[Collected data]
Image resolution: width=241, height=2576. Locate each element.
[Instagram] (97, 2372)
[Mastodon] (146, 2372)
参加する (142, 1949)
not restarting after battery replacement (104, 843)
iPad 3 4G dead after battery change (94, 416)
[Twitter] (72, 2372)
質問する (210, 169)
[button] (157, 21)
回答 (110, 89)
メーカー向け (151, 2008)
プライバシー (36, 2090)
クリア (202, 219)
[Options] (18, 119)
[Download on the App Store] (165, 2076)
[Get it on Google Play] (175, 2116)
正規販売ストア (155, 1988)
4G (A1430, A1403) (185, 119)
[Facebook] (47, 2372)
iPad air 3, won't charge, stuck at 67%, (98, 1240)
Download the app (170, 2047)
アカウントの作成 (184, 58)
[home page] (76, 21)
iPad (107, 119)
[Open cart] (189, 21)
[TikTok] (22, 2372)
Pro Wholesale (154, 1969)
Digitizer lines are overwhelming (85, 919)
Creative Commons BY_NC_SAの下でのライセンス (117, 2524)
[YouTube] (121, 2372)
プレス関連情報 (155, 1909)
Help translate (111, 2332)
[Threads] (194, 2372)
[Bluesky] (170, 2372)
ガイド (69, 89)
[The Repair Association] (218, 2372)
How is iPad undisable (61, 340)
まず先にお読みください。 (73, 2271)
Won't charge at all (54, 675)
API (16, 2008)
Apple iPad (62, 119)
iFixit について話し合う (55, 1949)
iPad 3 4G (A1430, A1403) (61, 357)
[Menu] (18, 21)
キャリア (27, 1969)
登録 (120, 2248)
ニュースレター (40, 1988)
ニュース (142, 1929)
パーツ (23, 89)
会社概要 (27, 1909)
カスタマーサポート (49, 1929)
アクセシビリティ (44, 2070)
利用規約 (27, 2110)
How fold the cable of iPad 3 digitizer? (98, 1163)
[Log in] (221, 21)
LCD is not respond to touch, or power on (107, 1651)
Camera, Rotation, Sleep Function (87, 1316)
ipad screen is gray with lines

# What is required
Output all of the data again, exactly.

# Answer section
Image resolution: width=241, height=2576. Locate each element.
[Instagram] (97, 2372)
[Mastodon] (146, 2372)
参加する (142, 1949)
not restarting after battery replacement (104, 843)
iPad 3 4G dead after battery change (94, 416)
[Twitter] (72, 2372)
質問する (210, 169)
[button] (157, 21)
回答 (110, 89)
メーカー向け (151, 2008)
プライバシー (36, 2090)
クリア (202, 219)
[Options] (18, 119)
[Download on the App Store] (165, 2076)
[Get it on Google Play] (175, 2116)
正規販売ストア (155, 1988)
4G (A1430, A1403) (185, 119)
[Facebook] (47, 2372)
iPad air 3, won't charge, stuck at 67%, (98, 1240)
Download the app (170, 2047)
アカウントの作成 (184, 58)
[home page] (76, 21)
iPad (107, 119)
[Open cart] (189, 21)
[TikTok] (22, 2372)
Pro Wholesale (154, 1969)
Digitizer lines are overwhelming (85, 919)
Creative Commons BY_NC_SAの下でのライセンス (117, 2524)
[YouTube] (121, 2372)
プレス関連情報 (155, 1909)
Help translate (111, 2332)
[Threads] (194, 2372)
[Bluesky] (170, 2372)
ガイド (69, 89)
[The Repair Association] (218, 2372)
How is iPad undisable (61, 340)
まず先にお読みください。 (73, 2271)
Won't charge at all (54, 675)
API (16, 2008)
Apple iPad (62, 119)
iFixit について話し合う (55, 1949)
iPad 3 4G (A1430, A1403) (61, 357)
[Menu] (18, 21)
キャリア (27, 1969)
登録 (120, 2248)
ニュースレター (40, 1988)
ニュース (142, 1929)
パーツ (23, 89)
会社概要 (27, 1909)
カスタマーサポート (49, 1929)
アクセシビリティ (44, 2070)
利用規約 (27, 2110)
How fold the cable of iPad 3 digitizer? (98, 1163)
[Log in] (221, 21)
LCD is not respond to touch, or power on (107, 1651)
Camera, Rotation, Sleep Function (87, 1316)
ipad screen is gray with lines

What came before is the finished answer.